Lay Hermit (United States):

[[I think people have in mind Hollywood versions of the lives of the saints and monks in European Abbeys of the Middle Ages where the inhabitants were miserable folks doing horrible penances and did not enjoy life at all and tried desperately not to. That at least is my take on it and I could be wrong.

The perception of religious life in general is one that makes [people uneasy] because their lives [the lives of religious] are perceived to be so different and so austere that to even see a religious wearing a habit makes them [most people] nervous by calling their own state in life into question. Then too, they [non-religious] may feel as if they will be condemned when they die for having sinned so grievously as they think they have. They don't see religious as anyone who has a right to vacations or any of the pleasures that they take for granted, and that religious are supposed to be super-humans.

. . . There should be nothing strange about a religious having a vacation. But from my reading, Americans will forego a full vacation for fear of losing their jobs or displeasing the corporation they work for, and they probably think that a religious or a hermit in particular are not in the same category and are not entitled to or allowed a vacation or family visit.]]


Conclusion:

Again, my thanks to those who contributed their thoughts on this. I was totally unaware that some are afraid to take vacations for fear of losing their jobs, but the inability to actually relax or to live the balanced life of a monastic is something our workaholic world reflects all the time (as does a world where the poor cannot take time for vacations and lack the money to do so; too many of the working poor have several jobs and have neither time nor money for adequate relaxation on a daily or weekly basis).

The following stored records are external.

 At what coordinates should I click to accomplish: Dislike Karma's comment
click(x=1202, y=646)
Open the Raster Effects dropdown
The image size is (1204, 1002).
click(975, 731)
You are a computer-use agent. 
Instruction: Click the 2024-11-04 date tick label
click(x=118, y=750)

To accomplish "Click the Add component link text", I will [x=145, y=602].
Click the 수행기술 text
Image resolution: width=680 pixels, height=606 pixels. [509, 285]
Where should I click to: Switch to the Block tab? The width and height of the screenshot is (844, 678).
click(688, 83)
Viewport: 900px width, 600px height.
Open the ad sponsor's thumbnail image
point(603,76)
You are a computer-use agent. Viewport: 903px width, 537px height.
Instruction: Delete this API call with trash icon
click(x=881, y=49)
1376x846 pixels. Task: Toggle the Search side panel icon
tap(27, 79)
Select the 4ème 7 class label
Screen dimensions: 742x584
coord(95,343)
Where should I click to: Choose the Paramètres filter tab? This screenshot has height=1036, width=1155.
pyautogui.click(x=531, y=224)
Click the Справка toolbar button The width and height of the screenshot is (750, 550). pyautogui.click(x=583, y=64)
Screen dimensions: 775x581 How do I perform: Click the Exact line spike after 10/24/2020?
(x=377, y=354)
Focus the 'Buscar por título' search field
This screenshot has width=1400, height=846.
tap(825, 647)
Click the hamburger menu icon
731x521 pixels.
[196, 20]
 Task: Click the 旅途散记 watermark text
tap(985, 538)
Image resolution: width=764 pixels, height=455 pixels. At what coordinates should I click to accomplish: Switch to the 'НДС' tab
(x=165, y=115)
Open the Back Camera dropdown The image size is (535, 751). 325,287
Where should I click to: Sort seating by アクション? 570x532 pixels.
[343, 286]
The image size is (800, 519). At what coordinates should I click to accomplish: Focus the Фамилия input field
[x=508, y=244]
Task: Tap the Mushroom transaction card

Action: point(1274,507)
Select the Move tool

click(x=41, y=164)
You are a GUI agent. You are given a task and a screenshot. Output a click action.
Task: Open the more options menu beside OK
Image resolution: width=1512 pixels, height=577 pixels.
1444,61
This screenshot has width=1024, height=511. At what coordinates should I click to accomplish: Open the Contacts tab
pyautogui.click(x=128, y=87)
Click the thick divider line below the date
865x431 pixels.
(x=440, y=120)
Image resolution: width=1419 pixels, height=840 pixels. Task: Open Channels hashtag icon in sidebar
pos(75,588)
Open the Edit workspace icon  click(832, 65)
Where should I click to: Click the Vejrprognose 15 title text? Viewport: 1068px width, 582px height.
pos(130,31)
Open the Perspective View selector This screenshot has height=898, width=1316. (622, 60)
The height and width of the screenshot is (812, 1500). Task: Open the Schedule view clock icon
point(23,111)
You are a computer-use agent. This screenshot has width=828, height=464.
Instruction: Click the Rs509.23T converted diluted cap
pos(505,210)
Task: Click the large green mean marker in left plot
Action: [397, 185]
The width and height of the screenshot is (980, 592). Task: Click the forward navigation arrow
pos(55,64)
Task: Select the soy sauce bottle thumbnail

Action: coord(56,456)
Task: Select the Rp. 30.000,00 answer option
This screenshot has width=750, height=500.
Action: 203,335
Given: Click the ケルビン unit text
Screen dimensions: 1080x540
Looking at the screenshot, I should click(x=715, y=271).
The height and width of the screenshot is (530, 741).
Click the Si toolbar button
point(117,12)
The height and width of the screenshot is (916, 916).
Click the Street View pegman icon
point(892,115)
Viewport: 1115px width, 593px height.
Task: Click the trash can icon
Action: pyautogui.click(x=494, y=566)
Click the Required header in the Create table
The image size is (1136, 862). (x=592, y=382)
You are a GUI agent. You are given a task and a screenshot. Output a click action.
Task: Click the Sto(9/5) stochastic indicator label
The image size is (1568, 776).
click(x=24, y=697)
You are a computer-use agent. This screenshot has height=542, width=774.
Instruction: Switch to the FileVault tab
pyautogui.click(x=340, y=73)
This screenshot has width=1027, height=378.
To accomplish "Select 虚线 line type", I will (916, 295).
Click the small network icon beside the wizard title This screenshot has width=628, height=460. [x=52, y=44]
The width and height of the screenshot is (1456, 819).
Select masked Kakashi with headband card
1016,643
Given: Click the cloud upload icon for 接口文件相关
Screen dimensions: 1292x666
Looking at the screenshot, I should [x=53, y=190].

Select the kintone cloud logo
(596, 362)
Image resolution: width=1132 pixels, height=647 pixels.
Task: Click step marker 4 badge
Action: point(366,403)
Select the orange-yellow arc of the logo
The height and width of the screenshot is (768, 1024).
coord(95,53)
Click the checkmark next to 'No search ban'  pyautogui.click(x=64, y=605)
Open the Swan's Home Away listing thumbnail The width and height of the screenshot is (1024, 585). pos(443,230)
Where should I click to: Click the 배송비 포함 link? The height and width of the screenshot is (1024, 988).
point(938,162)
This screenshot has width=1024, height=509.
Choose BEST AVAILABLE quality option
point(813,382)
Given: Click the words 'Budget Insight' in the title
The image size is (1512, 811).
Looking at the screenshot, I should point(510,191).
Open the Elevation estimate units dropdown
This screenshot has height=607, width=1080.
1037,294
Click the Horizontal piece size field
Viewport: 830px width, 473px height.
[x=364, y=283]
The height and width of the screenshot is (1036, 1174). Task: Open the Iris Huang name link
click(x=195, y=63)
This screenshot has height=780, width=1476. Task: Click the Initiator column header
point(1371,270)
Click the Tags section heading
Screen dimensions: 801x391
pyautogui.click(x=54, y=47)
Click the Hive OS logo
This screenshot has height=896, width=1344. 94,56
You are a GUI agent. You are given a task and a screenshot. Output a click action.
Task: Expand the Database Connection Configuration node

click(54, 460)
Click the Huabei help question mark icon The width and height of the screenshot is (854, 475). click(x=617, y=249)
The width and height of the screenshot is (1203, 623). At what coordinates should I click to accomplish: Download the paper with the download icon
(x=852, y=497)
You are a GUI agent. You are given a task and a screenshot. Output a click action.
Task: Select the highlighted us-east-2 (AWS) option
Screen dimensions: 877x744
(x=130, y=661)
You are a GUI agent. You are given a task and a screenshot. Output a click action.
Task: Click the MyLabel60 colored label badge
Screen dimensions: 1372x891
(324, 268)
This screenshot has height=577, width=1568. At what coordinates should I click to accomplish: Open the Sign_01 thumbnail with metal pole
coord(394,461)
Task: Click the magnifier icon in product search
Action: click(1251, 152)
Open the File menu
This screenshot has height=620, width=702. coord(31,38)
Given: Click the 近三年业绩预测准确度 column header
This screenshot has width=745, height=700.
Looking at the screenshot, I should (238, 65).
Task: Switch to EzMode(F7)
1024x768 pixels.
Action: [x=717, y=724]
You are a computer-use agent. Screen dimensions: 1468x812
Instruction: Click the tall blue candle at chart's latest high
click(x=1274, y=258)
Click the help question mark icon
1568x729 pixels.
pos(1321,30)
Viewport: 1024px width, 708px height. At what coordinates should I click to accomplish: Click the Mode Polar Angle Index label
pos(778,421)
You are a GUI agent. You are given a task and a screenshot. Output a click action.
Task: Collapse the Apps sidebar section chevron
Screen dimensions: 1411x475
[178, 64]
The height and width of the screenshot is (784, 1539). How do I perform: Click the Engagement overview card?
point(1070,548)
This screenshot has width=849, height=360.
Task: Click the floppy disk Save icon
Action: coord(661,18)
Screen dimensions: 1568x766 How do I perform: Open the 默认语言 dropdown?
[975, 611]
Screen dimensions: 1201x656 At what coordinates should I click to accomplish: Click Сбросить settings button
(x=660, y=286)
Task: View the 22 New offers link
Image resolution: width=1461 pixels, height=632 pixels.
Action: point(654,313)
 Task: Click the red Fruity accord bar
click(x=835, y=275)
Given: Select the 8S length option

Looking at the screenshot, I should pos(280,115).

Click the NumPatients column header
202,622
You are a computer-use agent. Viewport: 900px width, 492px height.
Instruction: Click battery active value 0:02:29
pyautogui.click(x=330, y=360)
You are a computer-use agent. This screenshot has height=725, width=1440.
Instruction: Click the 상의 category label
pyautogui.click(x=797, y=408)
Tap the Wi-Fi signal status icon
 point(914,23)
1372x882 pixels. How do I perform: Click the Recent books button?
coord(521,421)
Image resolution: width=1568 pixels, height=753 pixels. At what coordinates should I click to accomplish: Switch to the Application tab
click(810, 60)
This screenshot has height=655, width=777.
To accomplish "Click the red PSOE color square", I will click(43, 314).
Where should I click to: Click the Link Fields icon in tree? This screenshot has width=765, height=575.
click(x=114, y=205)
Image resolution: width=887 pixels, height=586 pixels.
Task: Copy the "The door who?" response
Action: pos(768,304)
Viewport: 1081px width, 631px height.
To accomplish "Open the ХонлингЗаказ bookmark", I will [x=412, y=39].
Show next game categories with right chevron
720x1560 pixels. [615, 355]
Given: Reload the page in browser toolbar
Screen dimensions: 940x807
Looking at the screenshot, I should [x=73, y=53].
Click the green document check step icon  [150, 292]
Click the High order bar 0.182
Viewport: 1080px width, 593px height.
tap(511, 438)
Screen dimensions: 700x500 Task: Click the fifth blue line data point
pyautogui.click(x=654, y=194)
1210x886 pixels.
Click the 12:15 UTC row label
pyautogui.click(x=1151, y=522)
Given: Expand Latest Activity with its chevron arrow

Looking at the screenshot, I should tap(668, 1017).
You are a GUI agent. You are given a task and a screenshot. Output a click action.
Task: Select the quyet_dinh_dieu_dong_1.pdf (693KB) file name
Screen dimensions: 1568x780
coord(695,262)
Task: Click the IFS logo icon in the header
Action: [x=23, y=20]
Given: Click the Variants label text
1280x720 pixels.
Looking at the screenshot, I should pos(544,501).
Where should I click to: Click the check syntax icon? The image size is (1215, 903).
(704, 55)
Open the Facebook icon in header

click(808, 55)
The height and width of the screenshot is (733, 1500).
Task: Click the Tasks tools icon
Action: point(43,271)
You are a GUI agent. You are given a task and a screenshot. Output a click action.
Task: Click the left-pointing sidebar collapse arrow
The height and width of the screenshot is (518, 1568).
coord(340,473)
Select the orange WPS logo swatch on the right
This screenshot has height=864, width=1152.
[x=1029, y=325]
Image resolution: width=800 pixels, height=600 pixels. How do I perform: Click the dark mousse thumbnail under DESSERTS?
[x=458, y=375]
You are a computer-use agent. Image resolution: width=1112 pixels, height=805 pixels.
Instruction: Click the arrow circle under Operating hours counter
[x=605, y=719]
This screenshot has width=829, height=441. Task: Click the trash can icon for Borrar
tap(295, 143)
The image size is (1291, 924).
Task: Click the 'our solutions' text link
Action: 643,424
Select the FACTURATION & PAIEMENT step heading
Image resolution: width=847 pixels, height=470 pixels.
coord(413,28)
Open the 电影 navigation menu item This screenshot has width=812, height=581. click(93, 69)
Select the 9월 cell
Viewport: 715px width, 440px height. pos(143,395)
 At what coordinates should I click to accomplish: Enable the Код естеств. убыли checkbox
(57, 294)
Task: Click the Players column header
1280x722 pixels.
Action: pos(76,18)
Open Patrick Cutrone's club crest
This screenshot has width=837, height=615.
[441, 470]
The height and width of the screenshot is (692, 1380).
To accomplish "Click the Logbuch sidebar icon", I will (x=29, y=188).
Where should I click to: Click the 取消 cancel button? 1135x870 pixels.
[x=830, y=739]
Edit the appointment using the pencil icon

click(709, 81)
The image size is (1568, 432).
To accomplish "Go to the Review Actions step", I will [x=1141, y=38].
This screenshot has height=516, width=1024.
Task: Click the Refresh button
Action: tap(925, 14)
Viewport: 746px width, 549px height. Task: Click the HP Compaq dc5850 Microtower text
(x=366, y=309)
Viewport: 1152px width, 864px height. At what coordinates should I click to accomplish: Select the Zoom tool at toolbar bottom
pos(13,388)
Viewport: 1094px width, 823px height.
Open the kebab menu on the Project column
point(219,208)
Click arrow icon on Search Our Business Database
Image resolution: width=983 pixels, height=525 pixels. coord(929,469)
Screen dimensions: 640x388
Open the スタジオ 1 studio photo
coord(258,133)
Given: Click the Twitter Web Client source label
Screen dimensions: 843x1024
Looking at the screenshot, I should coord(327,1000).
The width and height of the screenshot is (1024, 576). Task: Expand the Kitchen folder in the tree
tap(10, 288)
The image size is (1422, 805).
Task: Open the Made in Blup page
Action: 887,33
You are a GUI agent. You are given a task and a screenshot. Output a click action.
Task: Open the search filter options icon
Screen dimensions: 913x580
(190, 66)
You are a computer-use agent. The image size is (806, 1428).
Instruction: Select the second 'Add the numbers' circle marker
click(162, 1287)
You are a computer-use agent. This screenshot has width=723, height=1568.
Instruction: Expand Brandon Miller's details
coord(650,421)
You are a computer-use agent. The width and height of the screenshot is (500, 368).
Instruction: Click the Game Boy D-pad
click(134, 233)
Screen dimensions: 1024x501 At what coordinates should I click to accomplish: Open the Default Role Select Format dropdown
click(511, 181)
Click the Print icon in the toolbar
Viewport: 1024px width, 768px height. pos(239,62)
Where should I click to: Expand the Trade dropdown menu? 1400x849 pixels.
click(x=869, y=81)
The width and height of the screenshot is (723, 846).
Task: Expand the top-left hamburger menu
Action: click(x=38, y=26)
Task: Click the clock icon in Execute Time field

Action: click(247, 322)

One of the real benefits of contem-plative life, one of the values it models, as Fr B made very clear, is the balance of recreation or relaxation (leisure --- often called holy leisure) and work. We need both to be completely human and the balance of these is a sign of authentically human life. I suspect that many of the times Jesus went apart to be with his Father or partied with others were exactly these kinds of times. We don't reflect often enough that Jesus' life showed a dynamic balance between ministry, prayer, friendships, and recreation (or that his own prayer was recreative in a more immediate sense than our own sometimes is) but my sense is it did manifest this as a piece of what it means to be authentically human in communion with God.

By the way, this helps clarify for me why some folks believe hermits taking a vacation is a kind of oxymoron. Fr B above spoke of it as being seen as a temporary interruption of "ordinary" life. If that is the way folks see vacations, rather than as a normal part of ordinary life, and if they have the sense that contemplative life is, by its very nature, a balanced life of work and leisure, then time off and away from the regular horarium, etc might well seems like adding leisure to leisure. One solution is to point to the intensity of the contemplative life as well as to the tedium of aspects of the monastic or eremitical horarium , etc, and I have referred to things in this way in the past. Another, however, is to point to the need for time away, time for new and recreative relationships and activities in every life (including prayer in new contexts and forms), whether contemplative or apostolic/active, cenobitical or eremitical. I have done this in the past in writing about the need for friendships in the eremitical life but the comments others sent in have underscored this for me as has renewed reflection on the multi-faceted nature of Jesus' own life.